Butterflies and moths are fairly harmless insects, but their caterpillars can do a lot of damage and have a voracious appetite. Although caterpillars are only one link in the lifecycle from egg to butterfly, at that stage, they become as much as two to three thousand times heavier!
Phase 1: from moth to egg
Butterfly and moth females lay eggs, often in groups on the leaves or other parts of plants. Some species separate them; some lay a row of eggs, while others deposit them in layers.
Every species has eggs with a characteristic shape, color, and pattern. The number of eggs also varies: one species lays dozens, the other thousands.
Phase 2: from egg to caterpillar
A small caterpillar hatches from the egg. Caterpillars are insatiable and eat almost continuously, except when they shed their skin. They cause huge damage to crops. Of some species, a few dozen caterpillars can launch such a vicious attack on a plant within twenty-four hours that it’s no longer possible to salvage it.

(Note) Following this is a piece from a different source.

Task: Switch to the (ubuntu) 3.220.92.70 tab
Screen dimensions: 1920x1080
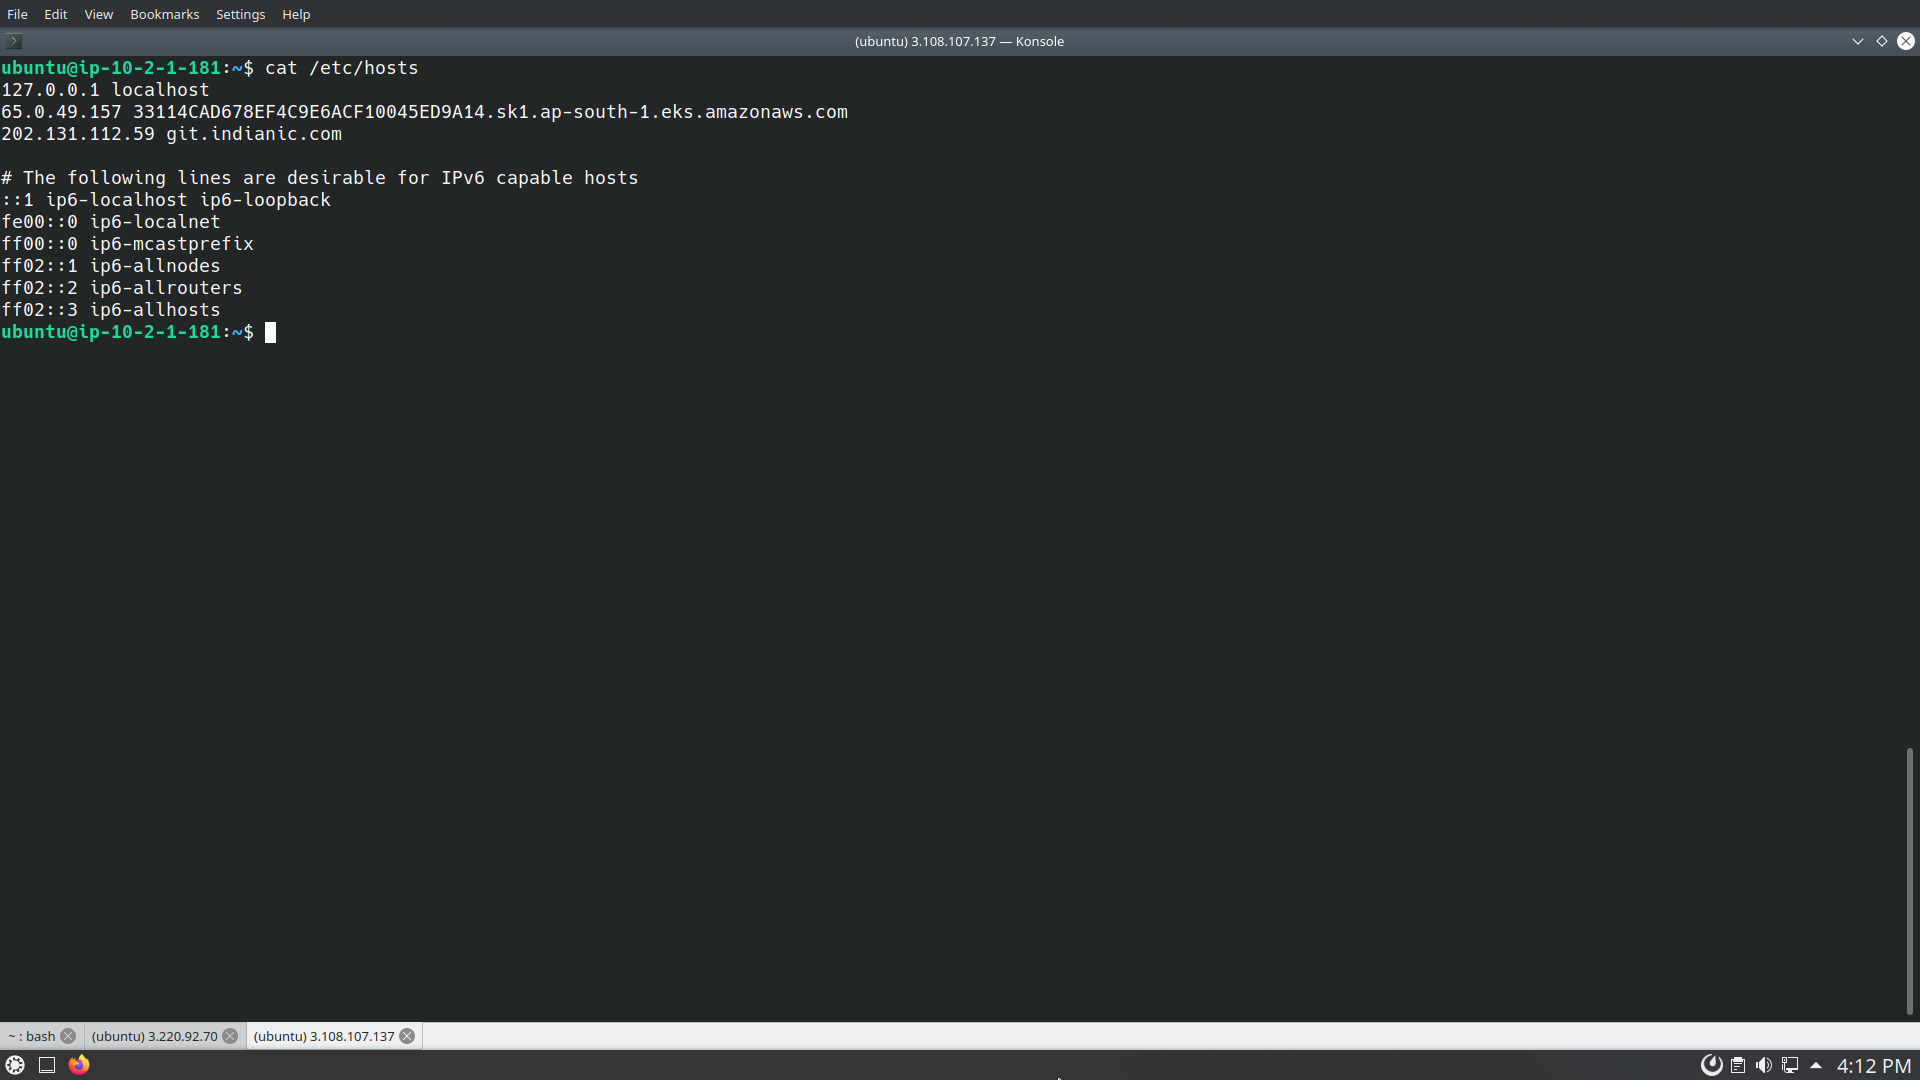Action: [154, 1036]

As the caterpillars eat more, they grow out of their skins. The number of times the caterpillar sheds its skin can vary from three to more than ten, but most species shed four or five times before pupation.
Phase 3: From caterpillar to pupa
When a caterpillar is fully grown, it stops eating and looks for a suitable place to pupate, the process by which it uses its silk glands to make a cocoon out of threads. The cocoon may be in a corner where leaves overlap or in other places. The leaf rollers use a leaf to conceal themselves and pupate. Caterpillars don’t always have to lock themselves into a cocoon: some species drop to the ground and hide in a subterranean hollow, which they reinforce with saliva and silk threads.
A pupa looks very different from a caterpillar, as it’s shorter and takes on a streamlined appearance. The skin is wrinkled at the beginning but splits over time and reveals the shiny cuticle.
A pupa doesn’t eat or move except for a small part of its abdomen. The head, proboscis, wings, and legs develop in the anterior, immobile part. The pupa eventually transforms into a butterfly.
Phase 4: from pupa to moth or butterfly
When the butterfly is fully developed, it emerges from the pupa. The butterfly first looks for a suitable place to attach itself to, and then it unfolds its wings. With barely perceptible movements of the abdomen, the butterfly uses its bodily fluids to ‘fill up’ the wing veins. This process lasts about ten to twenty minutes. The wings will harden after one to two hours, after which the butterfly can fly away into the big, wide world.
There are biological methods to effectively fight caterpillars, such as nematodes.